La forma en que fue reelaborada la memoria sobre la nueva izquierda en el periodo alfonsinista acabo por modelar formas de abordaje de la memoria delimitando márgenes claros de decibilidad. En el film de David Blaustein y Ernesto Jauretche Cazadores de Utopías de 1995 vemos concentrados una gran cantidad de elementos de análisis que se expresan en consonancia con esta determinación. En su momento el film provocó una reacción bastante álgida entre los intelectuales cercanos a Punto de Vista. En uno de los números de la revista, se incluyeron un articulo de Carlos Altamirano y otro de Raúl Beceyro que opusieron duras críticas al filme. Altamirano (1996), en su artículo llamado Montoneros se centra en la idea de que el film más que a una reflexión histórica se dirige a argumentar un duelo melancólico sobre la experiencia de la nueva izquierda en Argentina. La revisión histórica que desarrolla el autor asume al proyecto de Montoneros como un proyecto revolucionario, no reducible a la idea de resistencia. Desde esta óptica Altamirano se enfurece frente al eufemístico término "utopía".

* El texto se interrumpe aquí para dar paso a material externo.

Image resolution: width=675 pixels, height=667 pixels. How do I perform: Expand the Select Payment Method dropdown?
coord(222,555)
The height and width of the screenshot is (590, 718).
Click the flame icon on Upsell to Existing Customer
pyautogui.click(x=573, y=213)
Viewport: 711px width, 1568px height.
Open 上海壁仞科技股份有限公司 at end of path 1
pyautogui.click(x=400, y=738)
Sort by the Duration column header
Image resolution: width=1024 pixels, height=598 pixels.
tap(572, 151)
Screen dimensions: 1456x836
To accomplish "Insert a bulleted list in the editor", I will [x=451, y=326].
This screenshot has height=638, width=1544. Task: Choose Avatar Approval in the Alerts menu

"Siguiendo lo que se ha vuelto casi un hábito en los últimos quince años, ese término sin densidad histórica, que no ha interpelado nunca a nadie y que jamás activó ni el miedo ni la esperanza, reemplaza la palabra y la idea de revolución... de lo que se hablaba en los años que evoca la película era de revolución, así como se hablaba de poder y de toma del poder". (Altamirano, 1996: 4)

Se hace presente el efecto de mecanismos intrínsecos al relato oficial. La obra de estos ex-militantes montoneros no escapa a la transmutación que durante los ochenta reorganizó el discurso acerca de la nueva izquierda, anulando la posibilidad de nombrar la palabra revolución. Así, se repite la fórmula del relato que busca la eficacia de la víctima. El relato de los ex militantes se repliega ante el discurso del poder, que anuló su potencialidad revolucionaria, al incorporarlos a su historia como mártires.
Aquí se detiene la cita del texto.